## Exercise directions
Write the next part of the autoencoder anomaly detection notebook write-up, starting after its last reference link.

# Autoencoder-Based Anomaly Detection on Scikit-learn Data

**Author**: Ammar Yousuf Abrahani  
**Course/Project**: A novel Deep Q Learning Anomaly Detection 

---

### Description:
This notebook evaluates the performance of a basic feedforward Autoencoder for anomaly detection on a synthetic dataset generated using `make_blobs`. Anomalies are introduced manually via uniformly distributed noise. The Autoencoder is trained only on normal data and attempts to reconstruct inputs. Anomalies are identified based on high reconstruction error (MSE).

---

### References and Source Links:
- [TensorFlow Keras Documentation](https://www.tensorflow.org/api_docs/python/tf/keras)
- [Keras Autoencoder Example (TensorFlow Guide)](https://www.tensorflow.org/tutorials/generative/autoencoder)
- [scikit-learn make_blobs](https://scikit-learn.org/stable/modules/generated/sklearn.datasets.make_blobs.html)

(Target pointing data)

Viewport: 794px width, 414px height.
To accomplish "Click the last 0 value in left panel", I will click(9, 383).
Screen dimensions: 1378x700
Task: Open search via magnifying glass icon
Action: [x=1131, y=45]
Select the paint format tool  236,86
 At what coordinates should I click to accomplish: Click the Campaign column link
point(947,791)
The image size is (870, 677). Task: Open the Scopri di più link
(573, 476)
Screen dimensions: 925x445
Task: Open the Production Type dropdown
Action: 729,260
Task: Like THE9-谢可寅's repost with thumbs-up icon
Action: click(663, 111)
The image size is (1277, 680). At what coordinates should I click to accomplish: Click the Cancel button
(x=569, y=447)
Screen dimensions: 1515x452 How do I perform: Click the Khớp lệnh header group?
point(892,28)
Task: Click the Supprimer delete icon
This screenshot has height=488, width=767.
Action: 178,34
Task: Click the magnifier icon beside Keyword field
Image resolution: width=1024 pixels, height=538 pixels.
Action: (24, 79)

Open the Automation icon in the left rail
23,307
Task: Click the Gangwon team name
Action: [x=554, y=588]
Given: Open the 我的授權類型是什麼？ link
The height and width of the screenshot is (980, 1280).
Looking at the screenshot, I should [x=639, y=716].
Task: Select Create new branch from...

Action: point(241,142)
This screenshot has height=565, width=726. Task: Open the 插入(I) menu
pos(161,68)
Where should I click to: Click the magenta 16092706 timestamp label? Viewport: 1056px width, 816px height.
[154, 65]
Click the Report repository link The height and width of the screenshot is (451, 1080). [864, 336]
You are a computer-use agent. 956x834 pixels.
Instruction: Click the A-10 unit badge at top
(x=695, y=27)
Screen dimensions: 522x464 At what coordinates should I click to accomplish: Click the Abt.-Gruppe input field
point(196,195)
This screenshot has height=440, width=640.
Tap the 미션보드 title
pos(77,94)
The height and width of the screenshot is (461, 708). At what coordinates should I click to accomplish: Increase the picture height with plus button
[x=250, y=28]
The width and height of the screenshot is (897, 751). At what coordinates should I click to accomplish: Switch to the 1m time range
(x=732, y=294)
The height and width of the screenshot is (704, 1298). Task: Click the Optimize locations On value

## Exercise response
- [scikit-learn F1-score Metric](https://scikit-learn.org/stable/modules/generated/sklearn.metrics.f1_score.html)
---

> **Disclaimer:** This notebook was created for academic and research purposes. Please cite all libraries and external sources properly. Do not reuse or submit without proper attribution.


In [1]:
# Imports
import numpy as np
import pandas as pd
import matplotlib.pyplot as plt
from sklearn.datasets import make_blobs, make_moons
from sklearn.metrics import f1_score
from sklearn.preprocessing import StandardScaler
from tensorflow.keras.models import Model
from tensorflow.keras.layers import Input, Dense
from tensorflow.keras.optimizers import Adam

## Step 1: Define Autoencoder Model

In [2]:

# Define helper function to build Autoencoder
def build_autoencoder(input_dim):
    input_layer = Input(shape=(input_dim,))
    encoder = Dense(8, activation="relu")(input_layer)
    decoder = Dense(input_dim, activation="linear")(encoder)
    autoencoder = Model(inputs=input_layer, outputs=decoder)
    autoencoder.compile(optimizer=Adam(learning_rate=0.001), loss='mse')
    return autoencoder


## Step 2: Generate Dataset

In [3]:

# Generate datasets
n_samples = 300
outliers_fraction = 0.15
n_outliers = int(outliers_fraction * n_samples)
n_inliers = n_samples
blobs_params = dict(random_state=0, n_samples=n_inliers, n_features=2)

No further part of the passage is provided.